Whatever runs from the line with "The width and height of the screenshot is (265, 151)." to the end of the records below must be copied exactly, with nothing else included.

── INFORMATION GIVEN ──

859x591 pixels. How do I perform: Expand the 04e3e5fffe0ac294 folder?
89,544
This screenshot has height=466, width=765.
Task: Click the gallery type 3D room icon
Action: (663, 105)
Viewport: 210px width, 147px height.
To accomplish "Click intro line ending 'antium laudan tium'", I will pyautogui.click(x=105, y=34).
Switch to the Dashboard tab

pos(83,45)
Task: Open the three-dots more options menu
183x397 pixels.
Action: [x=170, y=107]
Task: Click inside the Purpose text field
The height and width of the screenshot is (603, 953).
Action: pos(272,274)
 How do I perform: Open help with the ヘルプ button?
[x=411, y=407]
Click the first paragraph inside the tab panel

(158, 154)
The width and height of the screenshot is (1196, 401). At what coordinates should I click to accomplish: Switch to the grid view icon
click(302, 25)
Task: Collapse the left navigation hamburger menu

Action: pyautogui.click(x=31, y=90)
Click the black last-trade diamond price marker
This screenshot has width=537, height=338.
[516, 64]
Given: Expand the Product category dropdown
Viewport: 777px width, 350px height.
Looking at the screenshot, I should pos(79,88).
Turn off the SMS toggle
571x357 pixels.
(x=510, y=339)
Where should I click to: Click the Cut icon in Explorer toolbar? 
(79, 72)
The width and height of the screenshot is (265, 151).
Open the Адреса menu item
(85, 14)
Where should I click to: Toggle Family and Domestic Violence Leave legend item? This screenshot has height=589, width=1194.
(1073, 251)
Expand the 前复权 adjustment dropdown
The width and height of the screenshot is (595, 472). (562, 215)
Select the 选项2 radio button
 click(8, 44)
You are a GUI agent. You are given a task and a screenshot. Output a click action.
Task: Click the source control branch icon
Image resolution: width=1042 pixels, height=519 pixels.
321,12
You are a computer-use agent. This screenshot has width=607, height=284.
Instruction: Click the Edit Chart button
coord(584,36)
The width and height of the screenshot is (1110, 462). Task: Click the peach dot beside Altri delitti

───

**REPLY:**
The width and height of the screenshot is (265, 151).
Open the Адреса menu item
(85, 14)
Where should I click to: Toggle Family and Domestic Violence Leave legend item? This screenshot has height=589, width=1194.
(1073, 251)
Expand the 前复权 adjustment dropdown
The width and height of the screenshot is (595, 472). (562, 215)
Select the 选项2 radio button
 click(8, 44)
You are a GUI agent. You are given a task and a screenshot. Output a click action.
Task: Click the source control branch icon
Image resolution: width=1042 pixels, height=519 pixels.
321,12
You are a computer-use agent. This screenshot has width=607, height=284.
Instruction: Click the Edit Chart button
coord(584,36)
The width and height of the screenshot is (1110, 462). Task: Click the peach dot beside Altri delitti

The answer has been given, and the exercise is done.